▼
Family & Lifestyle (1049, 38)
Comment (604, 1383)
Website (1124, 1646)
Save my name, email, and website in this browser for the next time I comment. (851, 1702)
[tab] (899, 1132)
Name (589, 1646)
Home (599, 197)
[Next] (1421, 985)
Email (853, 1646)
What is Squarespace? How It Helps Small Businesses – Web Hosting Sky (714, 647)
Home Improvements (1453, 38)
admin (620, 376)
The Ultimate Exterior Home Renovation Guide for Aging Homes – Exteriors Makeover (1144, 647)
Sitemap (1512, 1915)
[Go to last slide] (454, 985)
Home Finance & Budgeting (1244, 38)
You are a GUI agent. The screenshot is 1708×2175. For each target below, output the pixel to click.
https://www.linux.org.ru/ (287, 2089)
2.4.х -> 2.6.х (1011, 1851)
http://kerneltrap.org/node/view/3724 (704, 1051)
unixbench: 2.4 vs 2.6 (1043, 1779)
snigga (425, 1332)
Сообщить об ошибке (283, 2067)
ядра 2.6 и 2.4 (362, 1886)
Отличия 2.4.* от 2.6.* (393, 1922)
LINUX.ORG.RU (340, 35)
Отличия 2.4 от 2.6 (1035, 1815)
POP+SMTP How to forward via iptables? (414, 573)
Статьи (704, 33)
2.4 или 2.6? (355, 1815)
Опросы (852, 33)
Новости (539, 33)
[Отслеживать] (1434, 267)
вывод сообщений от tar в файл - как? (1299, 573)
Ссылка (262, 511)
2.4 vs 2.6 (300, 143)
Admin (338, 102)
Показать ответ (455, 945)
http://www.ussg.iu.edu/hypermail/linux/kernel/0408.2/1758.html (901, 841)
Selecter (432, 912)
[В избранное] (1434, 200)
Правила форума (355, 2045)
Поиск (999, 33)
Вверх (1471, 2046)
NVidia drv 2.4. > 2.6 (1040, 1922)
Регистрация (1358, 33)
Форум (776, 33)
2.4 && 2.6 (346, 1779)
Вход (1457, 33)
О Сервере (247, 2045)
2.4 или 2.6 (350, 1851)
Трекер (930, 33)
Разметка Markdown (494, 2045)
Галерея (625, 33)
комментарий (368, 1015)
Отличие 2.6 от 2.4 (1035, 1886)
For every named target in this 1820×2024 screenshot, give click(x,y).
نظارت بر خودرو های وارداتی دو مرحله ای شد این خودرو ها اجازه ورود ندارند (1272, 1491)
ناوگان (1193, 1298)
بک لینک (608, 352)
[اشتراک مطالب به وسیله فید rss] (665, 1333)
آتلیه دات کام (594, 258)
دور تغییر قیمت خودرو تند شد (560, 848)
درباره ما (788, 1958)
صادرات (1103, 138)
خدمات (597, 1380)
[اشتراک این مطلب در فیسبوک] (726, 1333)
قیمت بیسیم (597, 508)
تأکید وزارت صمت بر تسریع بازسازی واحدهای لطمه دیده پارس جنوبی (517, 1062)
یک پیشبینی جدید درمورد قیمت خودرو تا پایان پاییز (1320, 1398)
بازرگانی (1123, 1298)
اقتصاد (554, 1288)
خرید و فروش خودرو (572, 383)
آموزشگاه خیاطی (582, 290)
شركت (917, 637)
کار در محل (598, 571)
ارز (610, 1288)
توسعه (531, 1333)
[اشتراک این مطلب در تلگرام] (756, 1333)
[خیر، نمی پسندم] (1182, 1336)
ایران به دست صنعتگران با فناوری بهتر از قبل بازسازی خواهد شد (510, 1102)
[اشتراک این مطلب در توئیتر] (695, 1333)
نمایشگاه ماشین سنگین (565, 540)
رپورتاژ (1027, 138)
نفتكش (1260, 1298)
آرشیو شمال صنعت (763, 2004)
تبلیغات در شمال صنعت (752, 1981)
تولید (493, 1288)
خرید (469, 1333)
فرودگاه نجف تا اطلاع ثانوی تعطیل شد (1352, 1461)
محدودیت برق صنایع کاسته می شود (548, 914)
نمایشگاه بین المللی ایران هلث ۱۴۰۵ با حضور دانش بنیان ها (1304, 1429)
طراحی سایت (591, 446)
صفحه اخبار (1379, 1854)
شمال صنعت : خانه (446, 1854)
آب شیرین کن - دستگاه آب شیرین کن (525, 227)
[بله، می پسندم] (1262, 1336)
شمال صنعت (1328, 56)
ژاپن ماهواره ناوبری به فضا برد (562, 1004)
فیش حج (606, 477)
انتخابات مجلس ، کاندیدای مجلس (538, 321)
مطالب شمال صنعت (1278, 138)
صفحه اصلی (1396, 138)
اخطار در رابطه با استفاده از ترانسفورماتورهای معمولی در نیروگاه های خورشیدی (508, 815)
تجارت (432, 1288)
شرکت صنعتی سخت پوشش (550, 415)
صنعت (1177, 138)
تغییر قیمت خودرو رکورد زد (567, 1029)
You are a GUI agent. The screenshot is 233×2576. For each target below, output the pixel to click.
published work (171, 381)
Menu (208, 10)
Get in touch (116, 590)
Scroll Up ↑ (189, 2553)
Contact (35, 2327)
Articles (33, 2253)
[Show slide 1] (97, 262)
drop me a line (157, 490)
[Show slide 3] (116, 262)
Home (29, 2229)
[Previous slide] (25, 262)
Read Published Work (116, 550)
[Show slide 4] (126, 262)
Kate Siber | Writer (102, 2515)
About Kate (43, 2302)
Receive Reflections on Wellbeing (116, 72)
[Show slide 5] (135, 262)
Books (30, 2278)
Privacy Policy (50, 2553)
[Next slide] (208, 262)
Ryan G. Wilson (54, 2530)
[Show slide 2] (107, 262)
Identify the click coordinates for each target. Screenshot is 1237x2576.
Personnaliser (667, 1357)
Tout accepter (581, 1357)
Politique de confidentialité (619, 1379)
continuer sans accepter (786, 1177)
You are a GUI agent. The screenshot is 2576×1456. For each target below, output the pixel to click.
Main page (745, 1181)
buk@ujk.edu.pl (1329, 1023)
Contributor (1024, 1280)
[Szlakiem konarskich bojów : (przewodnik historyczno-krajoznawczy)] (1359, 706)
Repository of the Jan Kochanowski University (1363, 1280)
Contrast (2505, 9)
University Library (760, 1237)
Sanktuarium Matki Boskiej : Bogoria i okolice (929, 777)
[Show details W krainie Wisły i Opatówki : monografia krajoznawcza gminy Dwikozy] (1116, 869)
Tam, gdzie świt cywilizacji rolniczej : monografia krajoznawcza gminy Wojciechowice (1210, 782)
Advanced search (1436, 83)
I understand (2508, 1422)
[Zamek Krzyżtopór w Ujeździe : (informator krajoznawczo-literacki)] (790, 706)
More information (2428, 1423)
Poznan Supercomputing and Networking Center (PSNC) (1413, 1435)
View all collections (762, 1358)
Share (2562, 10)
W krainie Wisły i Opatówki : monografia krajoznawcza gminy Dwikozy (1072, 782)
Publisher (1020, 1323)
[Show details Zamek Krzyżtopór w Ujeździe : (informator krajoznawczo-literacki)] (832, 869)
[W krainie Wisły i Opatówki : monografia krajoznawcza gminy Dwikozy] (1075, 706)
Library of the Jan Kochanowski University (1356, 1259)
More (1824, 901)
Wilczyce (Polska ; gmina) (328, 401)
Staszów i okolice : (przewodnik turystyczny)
▲
» **Exercise objective**
Transcribe every record verbatim.

» **Written answer**
Family & Lifestyle (1049, 38)
Comment (604, 1383)
Website (1124, 1646)
Save my name, email, and website in this browser for the next time I comment. (851, 1702)
[tab] (899, 1132)
Name (589, 1646)
Home (599, 197)
[Next] (1421, 985)
Email (853, 1646)
What is Squarespace? How It Helps Small Businesses – Web Hosting Sky (714, 647)
Home Improvements (1453, 38)
admin (620, 376)
The Ultimate Exterior Home Renovation Guide for Aging Homes – Exteriors Makeover (1144, 647)
Sitemap (1512, 1915)
[Go to last slide] (454, 985)
Home Finance & Budgeting (1244, 38)
You are a GUI agent. The screenshot is 1708×2175. For each target below, output the pixel to click.
https://www.linux.org.ru/ (287, 2089)
2.4.х -> 2.6.х (1011, 1851)
http://kerneltrap.org/node/view/3724 (704, 1051)
unixbench: 2.4 vs 2.6 (1043, 1779)
snigga (425, 1332)
Сообщить об ошибке (283, 2067)
ядра 2.6 и 2.4 (362, 1886)
Отличия 2.4.* от 2.6.* (393, 1922)
LINUX.ORG.RU (340, 35)
Отличия 2.4 от 2.6 (1035, 1815)
POP+SMTP How to forward via iptables? (414, 573)
Статьи (704, 33)
2.4 или 2.6? (355, 1815)
Опросы (852, 33)
Новости (539, 33)
[Отслеживать] (1434, 267)
вывод сообщений от tar в файл - как? (1299, 573)
Ссылка (262, 511)
2.4 vs 2.6 (300, 143)
Admin (338, 102)
Показать ответ (455, 945)
http://www.ussg.iu.edu/hypermail/linux/kernel/0408.2/1758.html (901, 841)
Selecter (432, 912)
[В избранное] (1434, 200)
Правила форума (355, 2045)
Поиск (999, 33)
Вверх (1471, 2046)
NVidia drv 2.4. > 2.6 (1040, 1922)
Регистрация (1358, 33)
Форум (776, 33)
2.4 && 2.6 (346, 1779)
Вход (1457, 33)
О Сервере (247, 2045)
2.4 или 2.6 (350, 1851)
Трекер (930, 33)
Разметка Markdown (494, 2045)
Галерея (625, 33)
комментарий (368, 1015)
Отличие 2.6 от 2.4 (1035, 1886)
For every named target in this 1820×2024 screenshot, give click(x,y).
نظارت بر خودرو های وارداتی دو مرحله ای شد این خودرو ها اجازه ورود ندارند (1272, 1491)
ناوگان (1193, 1298)
بک لینک (608, 352)
[اشتراک مطالب به وسیله فید rss] (665, 1333)
آتلیه دات کام (594, 258)
دور تغییر قیمت خودرو تند شد (560, 848)
درباره ما (788, 1958)
صادرات (1103, 138)
خدمات (597, 1380)
[اشتراک این مطلب در فیسبوک] (726, 1333)
قیمت بیسیم (597, 508)
تأکید وزارت صمت بر تسریع بازسازی واحدهای لطمه دیده پارس جنوبی (517, 1062)
یک پیشبینی جدید درمورد قیمت خودرو تا پایان پاییز (1320, 1398)
بازرگانی (1123, 1298)
اقتصاد (554, 1288)
خرید و فروش خودرو (572, 383)
آموزشگاه خیاطی (582, 290)
شركت (917, 637)
کار در محل (598, 571)
ارز (610, 1288)
توسعه (531, 1333)
[اشتراک این مطلب در تلگرام] (756, 1333)
[خیر، نمی پسندم] (1182, 1336)
ایران به دست صنعتگران با فناوری بهتر از قبل بازسازی خواهد شد (510, 1102)
[اشتراک این مطلب در توئیتر] (695, 1333)
نمایشگاه ماشین سنگین (565, 540)
رپورتاژ (1027, 138)
نفتكش (1260, 1298)
آرشیو شمال صنعت (763, 2004)
تبلیغات در شمال صنعت (752, 1981)
تولید (493, 1288)
خرید (469, 1333)
فرودگاه نجف تا اطلاع ثانوی تعطیل شد (1352, 1461)
محدودیت برق صنایع کاسته می شود (548, 914)
نمایشگاه بین المللی ایران هلث ۱۴۰۵ با حضور دانش بنیان ها (1304, 1429)
طراحی سایت (591, 446)
صفحه اخبار (1379, 1854)
شمال صنعت : خانه (446, 1854)
آب شیرین کن - دستگاه آب شیرین کن (525, 227)
[بله، می پسندم] (1262, 1336)
شمال صنعت (1328, 56)
ژاپن ماهواره ناوبری به فضا برد (562, 1004)
فیش حج (606, 477)
انتخابات مجلس ، کاندیدای مجلس (538, 321)
مطالب شمال صنعت (1278, 138)
صفحه اصلی (1396, 138)
اخطار در رابطه با استفاده از ترانسفورماتورهای معمولی در نیروگاه های خورشیدی (508, 815)
تجارت (432, 1288)
شرکت صنعتی سخت پوشش (550, 415)
صنعت (1177, 138)
تغییر قیمت خودرو رکورد زد (567, 1029)
You are a GUI agent. The screenshot is 233×2576. For each target below, output the pixel to click.
published work (171, 381)
Menu (208, 10)
Get in touch (116, 590)
Scroll Up ↑ (189, 2553)
Contact (35, 2327)
Articles (33, 2253)
[Show slide 1] (97, 262)
drop me a line (157, 490)
[Show slide 3] (116, 262)
Home (29, 2229)
[Previous slide] (25, 262)
Read Published Work (116, 550)
[Show slide 4] (126, 262)
Kate Siber | Writer (102, 2515)
About Kate (43, 2302)
Receive Reflections on Wellbeing (116, 72)
[Show slide 5] (135, 262)
Books (30, 2278)
Privacy Policy (50, 2553)
[Next slide] (208, 262)
Ryan G. Wilson (54, 2530)
[Show slide 2] (107, 262)
Identify the click coordinates for each target. Screenshot is 1237x2576.
Personnaliser (667, 1357)
Tout accepter (581, 1357)
Politique de confidentialité (619, 1379)
continuer sans accepter (786, 1177)
You are a GUI agent. The screenshot is 2576×1456. For each target below, output the pixel to click.
Main page (745, 1181)
buk@ujk.edu.pl (1329, 1023)
Contributor (1024, 1280)
[Szlakiem konarskich bojów : (przewodnik historyczno-krajoznawczy)] (1359, 706)
Repository of the Jan Kochanowski University (1363, 1280)
Contrast (2505, 9)
University Library (760, 1237)
Sanktuarium Matki Boskiej : Bogoria i okolice (929, 777)
[Show details W krainie Wisły i Opatówki : monografia krajoznawcza gminy Dwikozy] (1116, 869)
Tam, gdzie świt cywilizacji rolniczej : monografia krajoznawcza gminy Wojciechowice (1210, 782)
Advanced search (1436, 83)
I understand (2508, 1422)
[Zamek Krzyżtopór w Ujeździe : (informator krajoznawczo-literacki)] (790, 706)
More information (2428, 1423)
Poznan Supercomputing and Networking Center (PSNC) (1413, 1435)
View all collections (762, 1358)
Share (2562, 10)
W krainie Wisły i Opatówki : monografia krajoznawcza gminy Dwikozy (1072, 782)
Publisher (1020, 1323)
[Show details Zamek Krzyżtopór w Ujeździe : (informator krajoznawczo-literacki)] (832, 869)
[W krainie Wisły i Opatówki : monografia krajoznawcza gminy Dwikozy] (1075, 706)
Library of the Jan Kochanowski University (1356, 1259)
More (1824, 901)
Wilczyce (Polska ; gmina) (328, 401)
Staszów i okolice : (przewodnik turystyczny)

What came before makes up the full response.